Records shown:
[Start]
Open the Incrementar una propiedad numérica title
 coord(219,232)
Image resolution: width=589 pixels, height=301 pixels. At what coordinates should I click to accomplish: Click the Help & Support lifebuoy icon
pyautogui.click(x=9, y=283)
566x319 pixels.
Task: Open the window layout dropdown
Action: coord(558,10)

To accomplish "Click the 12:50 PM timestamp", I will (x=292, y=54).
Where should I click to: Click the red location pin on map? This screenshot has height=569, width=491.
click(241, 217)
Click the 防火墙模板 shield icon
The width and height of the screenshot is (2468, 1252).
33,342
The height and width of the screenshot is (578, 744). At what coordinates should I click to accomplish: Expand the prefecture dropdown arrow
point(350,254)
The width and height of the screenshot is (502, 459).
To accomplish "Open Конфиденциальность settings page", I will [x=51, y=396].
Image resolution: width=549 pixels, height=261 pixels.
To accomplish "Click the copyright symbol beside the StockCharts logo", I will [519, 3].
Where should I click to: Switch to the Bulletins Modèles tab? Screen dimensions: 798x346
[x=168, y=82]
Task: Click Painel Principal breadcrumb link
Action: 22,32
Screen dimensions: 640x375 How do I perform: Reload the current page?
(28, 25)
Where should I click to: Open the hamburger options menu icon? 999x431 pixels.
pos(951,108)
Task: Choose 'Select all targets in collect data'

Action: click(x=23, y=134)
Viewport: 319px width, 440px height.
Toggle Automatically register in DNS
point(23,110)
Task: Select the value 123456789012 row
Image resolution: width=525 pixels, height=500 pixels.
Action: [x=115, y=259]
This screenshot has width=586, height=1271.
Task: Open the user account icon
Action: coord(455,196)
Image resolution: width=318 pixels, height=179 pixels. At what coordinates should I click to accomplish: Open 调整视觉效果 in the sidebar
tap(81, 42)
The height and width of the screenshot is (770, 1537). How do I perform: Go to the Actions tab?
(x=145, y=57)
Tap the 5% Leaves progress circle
[End]
Task to complete: Convert the stretch of lines from the one containing "Where should I click to: Switch" through the last line into a JSON list of strings, one string per line, omitting blank lines.

Correct result:
[
  "Where should I click to: Switch to the Bulletins Modèles tab? Screen dimensions: 798x346",
  "[x=168, y=82]",
  "Task: Click Painel Principal breadcrumb link",
  "Action: 22,32",
  "Screen dimensions: 640x375 How do I perform: Reload the current page?",
  "(28, 25)",
  "Where should I click to: Open the hamburger options menu icon? 999x431 pixels.",
  "pos(951,108)",
  "Task: Choose 'Select all targets in collect data'",
  "Action: click(x=23, y=134)",
  "Viewport: 319px width, 440px height.",
  "Toggle Automatically register in DNS",
  "point(23,110)",
  "Task: Select the value 123456789012 row",
  "Image resolution: width=525 pixels, height=500 pixels.",
  "Action: [x=115, y=259]",
  "This screenshot has width=586, height=1271.",
  "Task: Open the user account icon",
  "Action: coord(455,196)",
  "Image resolution: width=318 pixels, height=179 pixels. At what coordinates should I click to accomplish: Open 调整视觉效果 in the sidebar",
  "tap(81, 42)",
  "The height and width of the screenshot is (770, 1537). How do I perform: Go to the Actions tab?",
  "(x=145, y=57)",
  "Tap the 5% Leaves progress circle"
]